### EXERCISE
Lay out the lines of the listing as a JSON list of strings, one string per line, starting with the line that contains "Locate each specified" and continuing through the end of the listing, both included. Skip blank lines and leave out the pictures.

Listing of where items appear

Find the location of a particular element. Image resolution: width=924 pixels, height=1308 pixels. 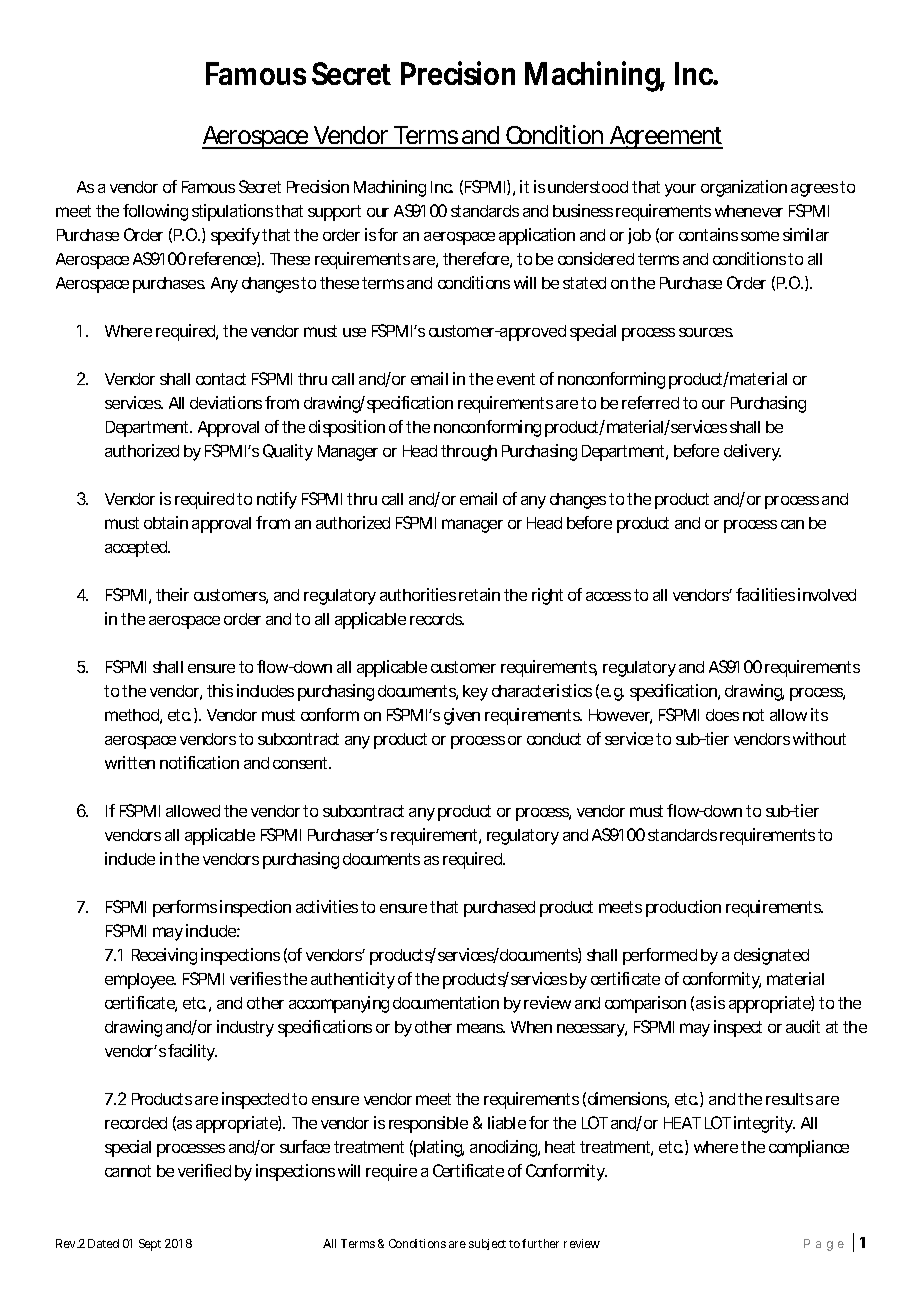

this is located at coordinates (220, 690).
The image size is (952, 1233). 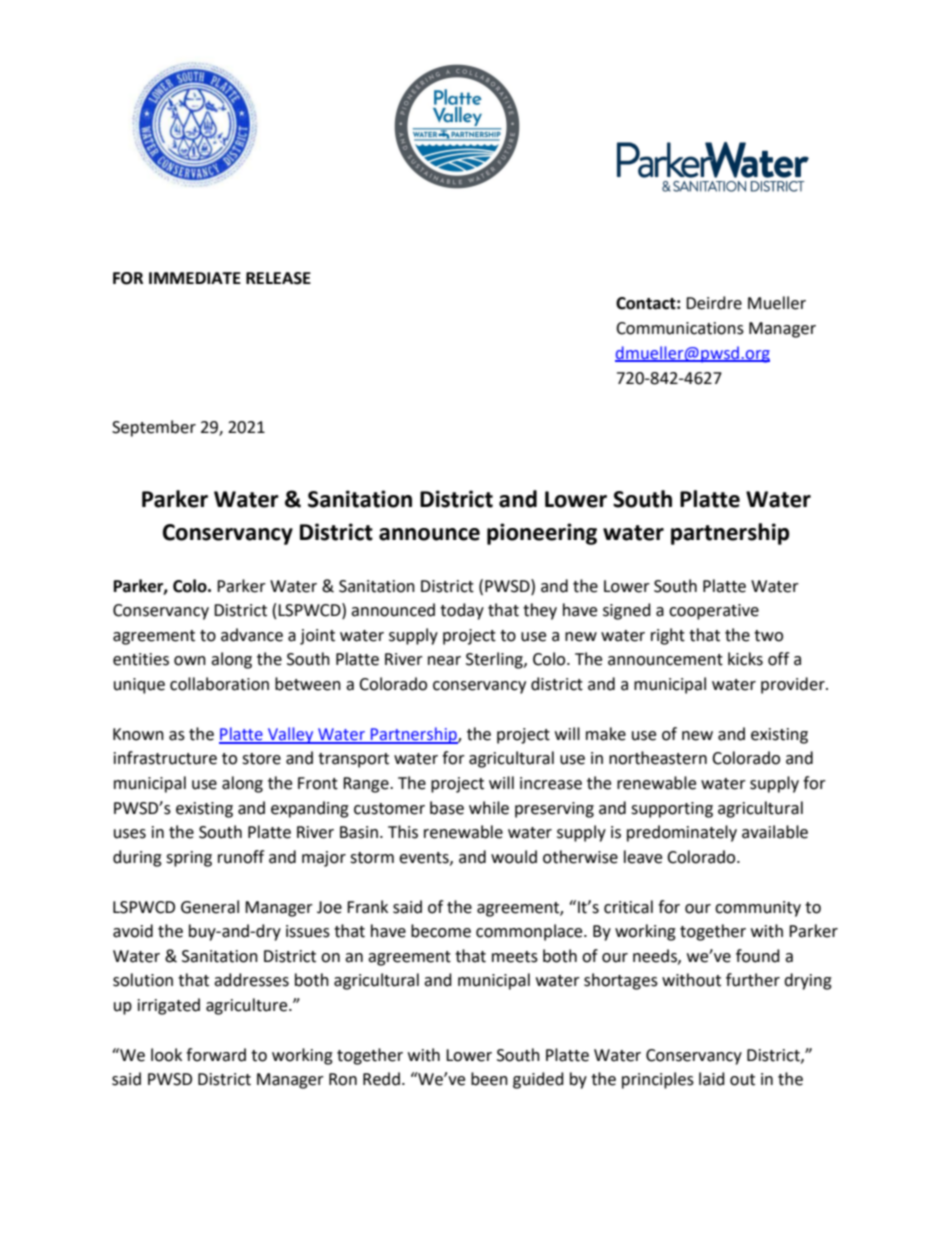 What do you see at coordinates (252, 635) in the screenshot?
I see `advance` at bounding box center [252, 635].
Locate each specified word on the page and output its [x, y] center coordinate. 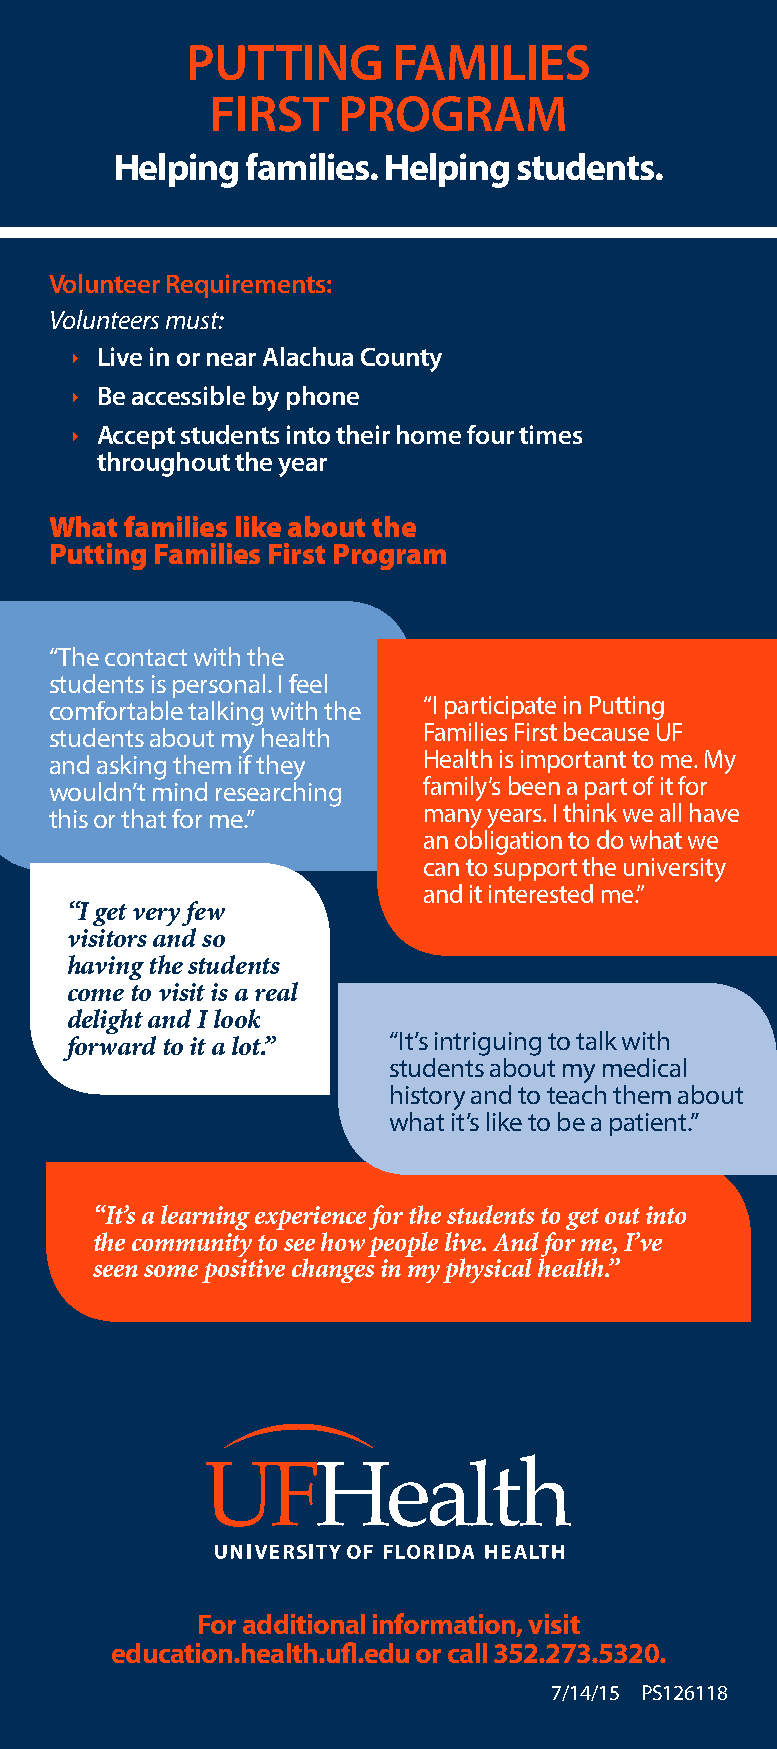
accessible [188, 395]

### RESULT
[
  "Locate each specified word on the page and output its [x, y] center coordinate. ",
  "accessible [188, 395]"
]